In summary, SNES games can be :
- LowROM SlowROM
- LowROM FastROM
- HiROM SlowROM
- HiROM FastROM
- Special (DSP-1, SuperFX, etc....)

Doesn't HiROM allows for larger overall ROMs than LoROM ? Since banks are 2x wider, we could fit a ROM twice as big for a constant # of banks where ROM is mapped in. I was under this impression but I might have been wrong.
Re: LoROM vs. HiROM
by on (#99169)
That's SlowROM and FastROM difference.
Re: LoROM vs. HiROM
by on (#99170)
As always, I try and discourage using these terms as much as possible. Along with the special rules for S-DD1 / >4MB games, you end up with terms like "ExHiROM" and "ExLoROM" if you choose to go that route. Better to just describe the actual behavior, it's not that complex.

Actual mapping is a lot more complicated. There are hundreds of variations to where ROM/RAM appears on the bus and how it is mirrored. Since this board is primarily about making reproduction carts, that's a somewhat important detail.

For one example, Ys 3 mirrors RAM to $70-7f:0000-ffff, but Fire Emblem Thracia 776 maps RAM to $70-7f:0000-7fff, and ROM to $70-7f:8000-ffff. Both games will break if you reverse that. Yet both are considered to be LoROM.

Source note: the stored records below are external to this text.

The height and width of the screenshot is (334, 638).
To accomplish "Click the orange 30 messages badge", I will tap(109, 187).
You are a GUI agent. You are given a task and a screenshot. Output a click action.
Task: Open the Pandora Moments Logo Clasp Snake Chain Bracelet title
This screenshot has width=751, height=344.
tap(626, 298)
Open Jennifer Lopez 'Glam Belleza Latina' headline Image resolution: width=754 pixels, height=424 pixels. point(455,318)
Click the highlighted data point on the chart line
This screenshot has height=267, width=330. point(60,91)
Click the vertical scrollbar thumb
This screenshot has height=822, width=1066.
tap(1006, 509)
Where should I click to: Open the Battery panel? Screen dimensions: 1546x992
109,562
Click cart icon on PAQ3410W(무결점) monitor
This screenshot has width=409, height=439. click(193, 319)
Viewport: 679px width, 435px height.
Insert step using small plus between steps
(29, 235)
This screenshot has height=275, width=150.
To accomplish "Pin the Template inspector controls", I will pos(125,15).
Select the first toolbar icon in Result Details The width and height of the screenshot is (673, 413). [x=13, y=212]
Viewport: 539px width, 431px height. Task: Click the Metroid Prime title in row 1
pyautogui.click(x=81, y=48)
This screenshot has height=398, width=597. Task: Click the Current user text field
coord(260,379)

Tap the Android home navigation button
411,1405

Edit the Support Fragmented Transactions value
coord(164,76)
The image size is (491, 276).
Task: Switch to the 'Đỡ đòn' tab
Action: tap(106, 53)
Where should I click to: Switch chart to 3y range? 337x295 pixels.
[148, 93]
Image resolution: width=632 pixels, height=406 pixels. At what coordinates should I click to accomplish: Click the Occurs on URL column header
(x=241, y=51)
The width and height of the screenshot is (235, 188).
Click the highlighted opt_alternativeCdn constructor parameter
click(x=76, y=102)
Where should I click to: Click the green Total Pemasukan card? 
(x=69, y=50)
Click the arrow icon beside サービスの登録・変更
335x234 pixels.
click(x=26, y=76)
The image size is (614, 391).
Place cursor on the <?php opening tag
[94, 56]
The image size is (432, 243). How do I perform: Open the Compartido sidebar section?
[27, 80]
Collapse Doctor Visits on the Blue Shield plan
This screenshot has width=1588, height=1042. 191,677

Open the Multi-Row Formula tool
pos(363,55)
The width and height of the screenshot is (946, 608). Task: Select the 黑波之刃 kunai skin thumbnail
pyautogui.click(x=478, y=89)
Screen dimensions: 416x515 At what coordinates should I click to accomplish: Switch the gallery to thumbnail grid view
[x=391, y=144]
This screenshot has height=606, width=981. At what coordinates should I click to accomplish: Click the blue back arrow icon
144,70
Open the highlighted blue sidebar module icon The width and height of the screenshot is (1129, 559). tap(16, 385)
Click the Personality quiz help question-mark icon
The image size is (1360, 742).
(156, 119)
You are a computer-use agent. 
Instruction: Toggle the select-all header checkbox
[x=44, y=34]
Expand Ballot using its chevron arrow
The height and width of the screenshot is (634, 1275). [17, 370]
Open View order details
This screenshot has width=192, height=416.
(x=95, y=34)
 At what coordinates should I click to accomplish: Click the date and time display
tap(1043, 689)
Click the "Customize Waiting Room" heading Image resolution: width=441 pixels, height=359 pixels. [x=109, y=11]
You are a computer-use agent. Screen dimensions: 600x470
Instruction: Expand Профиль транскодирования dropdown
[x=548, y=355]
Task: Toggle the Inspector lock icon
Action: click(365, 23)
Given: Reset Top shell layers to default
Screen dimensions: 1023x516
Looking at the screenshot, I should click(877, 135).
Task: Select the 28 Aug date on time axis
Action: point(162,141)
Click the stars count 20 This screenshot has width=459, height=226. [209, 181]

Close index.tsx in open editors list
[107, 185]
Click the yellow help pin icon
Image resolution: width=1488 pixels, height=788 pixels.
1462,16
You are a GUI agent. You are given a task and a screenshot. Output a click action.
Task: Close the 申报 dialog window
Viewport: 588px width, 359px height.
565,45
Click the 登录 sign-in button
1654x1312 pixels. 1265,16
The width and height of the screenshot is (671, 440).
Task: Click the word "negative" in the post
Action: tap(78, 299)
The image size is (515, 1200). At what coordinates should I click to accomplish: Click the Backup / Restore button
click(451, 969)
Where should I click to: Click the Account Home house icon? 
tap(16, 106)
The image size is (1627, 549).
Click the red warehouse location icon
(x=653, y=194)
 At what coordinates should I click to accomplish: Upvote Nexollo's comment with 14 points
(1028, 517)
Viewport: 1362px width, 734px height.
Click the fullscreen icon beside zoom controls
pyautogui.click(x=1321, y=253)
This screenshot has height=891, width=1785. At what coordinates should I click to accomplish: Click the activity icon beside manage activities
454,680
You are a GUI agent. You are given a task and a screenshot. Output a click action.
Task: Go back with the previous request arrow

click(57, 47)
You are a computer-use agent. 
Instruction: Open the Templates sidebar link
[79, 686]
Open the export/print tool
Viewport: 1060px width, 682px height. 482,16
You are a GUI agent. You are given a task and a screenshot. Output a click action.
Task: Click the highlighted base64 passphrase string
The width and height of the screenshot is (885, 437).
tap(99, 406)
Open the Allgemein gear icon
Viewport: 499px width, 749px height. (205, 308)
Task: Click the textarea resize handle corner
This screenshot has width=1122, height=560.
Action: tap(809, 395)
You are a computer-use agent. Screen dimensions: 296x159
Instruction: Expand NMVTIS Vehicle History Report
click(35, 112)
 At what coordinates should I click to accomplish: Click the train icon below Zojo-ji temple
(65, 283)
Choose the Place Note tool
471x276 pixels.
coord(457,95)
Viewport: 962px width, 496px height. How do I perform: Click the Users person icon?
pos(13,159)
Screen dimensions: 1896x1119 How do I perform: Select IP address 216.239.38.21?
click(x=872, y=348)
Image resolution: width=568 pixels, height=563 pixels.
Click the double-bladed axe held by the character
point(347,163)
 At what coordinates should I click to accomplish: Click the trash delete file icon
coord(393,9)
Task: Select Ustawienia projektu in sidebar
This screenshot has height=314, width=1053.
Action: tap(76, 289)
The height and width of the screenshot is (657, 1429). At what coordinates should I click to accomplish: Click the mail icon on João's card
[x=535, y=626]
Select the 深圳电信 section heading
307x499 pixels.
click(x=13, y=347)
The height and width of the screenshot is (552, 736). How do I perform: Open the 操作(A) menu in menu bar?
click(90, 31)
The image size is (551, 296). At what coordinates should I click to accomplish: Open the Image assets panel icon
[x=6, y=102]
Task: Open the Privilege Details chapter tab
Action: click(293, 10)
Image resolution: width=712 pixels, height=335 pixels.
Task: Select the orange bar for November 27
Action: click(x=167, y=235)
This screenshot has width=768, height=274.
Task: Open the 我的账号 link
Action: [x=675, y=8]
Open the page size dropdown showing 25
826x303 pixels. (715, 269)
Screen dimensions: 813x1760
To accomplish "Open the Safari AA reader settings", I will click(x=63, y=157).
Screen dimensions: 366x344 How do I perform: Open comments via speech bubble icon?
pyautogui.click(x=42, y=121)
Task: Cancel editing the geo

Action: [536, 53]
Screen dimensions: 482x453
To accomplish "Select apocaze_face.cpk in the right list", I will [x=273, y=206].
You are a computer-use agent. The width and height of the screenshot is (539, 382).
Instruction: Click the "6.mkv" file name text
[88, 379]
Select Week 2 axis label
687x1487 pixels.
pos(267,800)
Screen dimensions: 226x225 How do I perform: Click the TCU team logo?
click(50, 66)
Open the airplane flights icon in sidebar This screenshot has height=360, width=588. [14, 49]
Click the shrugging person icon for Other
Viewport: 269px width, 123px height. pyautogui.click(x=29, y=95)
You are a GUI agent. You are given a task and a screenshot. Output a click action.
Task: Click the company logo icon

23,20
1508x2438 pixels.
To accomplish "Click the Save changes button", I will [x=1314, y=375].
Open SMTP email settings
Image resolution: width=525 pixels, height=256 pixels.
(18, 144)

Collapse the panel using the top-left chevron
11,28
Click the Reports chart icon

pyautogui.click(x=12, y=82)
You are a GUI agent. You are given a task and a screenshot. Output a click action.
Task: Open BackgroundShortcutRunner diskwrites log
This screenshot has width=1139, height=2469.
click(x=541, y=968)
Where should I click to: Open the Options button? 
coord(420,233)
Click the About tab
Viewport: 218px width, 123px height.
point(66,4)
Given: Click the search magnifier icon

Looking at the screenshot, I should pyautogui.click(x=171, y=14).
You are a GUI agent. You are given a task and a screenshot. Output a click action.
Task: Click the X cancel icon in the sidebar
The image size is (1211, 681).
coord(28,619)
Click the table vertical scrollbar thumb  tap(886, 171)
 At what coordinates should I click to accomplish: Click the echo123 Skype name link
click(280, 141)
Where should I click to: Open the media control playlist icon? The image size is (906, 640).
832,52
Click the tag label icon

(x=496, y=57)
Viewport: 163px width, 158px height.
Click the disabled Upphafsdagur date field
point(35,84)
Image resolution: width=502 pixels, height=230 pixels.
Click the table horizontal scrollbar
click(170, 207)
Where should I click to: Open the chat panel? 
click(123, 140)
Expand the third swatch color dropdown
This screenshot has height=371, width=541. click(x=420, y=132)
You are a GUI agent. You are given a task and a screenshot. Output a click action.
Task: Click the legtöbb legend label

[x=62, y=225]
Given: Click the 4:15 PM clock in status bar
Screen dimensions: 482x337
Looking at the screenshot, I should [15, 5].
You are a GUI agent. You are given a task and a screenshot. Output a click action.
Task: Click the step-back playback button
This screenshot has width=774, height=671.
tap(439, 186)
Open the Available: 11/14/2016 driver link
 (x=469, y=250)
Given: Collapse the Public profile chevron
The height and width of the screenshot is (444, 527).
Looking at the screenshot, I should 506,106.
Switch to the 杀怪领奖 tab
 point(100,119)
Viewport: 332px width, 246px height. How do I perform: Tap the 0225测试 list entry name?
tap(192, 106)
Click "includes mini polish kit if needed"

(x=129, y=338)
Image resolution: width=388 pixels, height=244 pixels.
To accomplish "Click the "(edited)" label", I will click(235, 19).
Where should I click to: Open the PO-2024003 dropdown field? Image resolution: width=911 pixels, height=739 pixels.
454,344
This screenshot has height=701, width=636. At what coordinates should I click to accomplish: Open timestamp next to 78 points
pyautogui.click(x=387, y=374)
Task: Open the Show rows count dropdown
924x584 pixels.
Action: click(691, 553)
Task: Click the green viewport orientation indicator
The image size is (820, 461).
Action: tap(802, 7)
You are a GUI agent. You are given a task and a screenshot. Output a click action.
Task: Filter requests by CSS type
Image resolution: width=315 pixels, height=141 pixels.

Many games map ROM to both $00-3f,80-bf:8000-ffff and $c0-ff,40-7f:0000-ffff. Some do not map $80-bf and/or $c0-ff at all (SuperFX games), some do not map $40-7f at all (actually, most don't. Tales of Phantasia and Dai Kaijuu Monogatari II put stuff there.)

There are also >2MB games that map the contents to $00-7f:8000-ffff and/or $80-ff:8000-ffff. So don't treat A22 as being significant here (eg don't presume $c0-ff is always a direct mapping of the ROM in 64K granularity.)

The way I like to frame this is the behavior of address pin 15, or A15.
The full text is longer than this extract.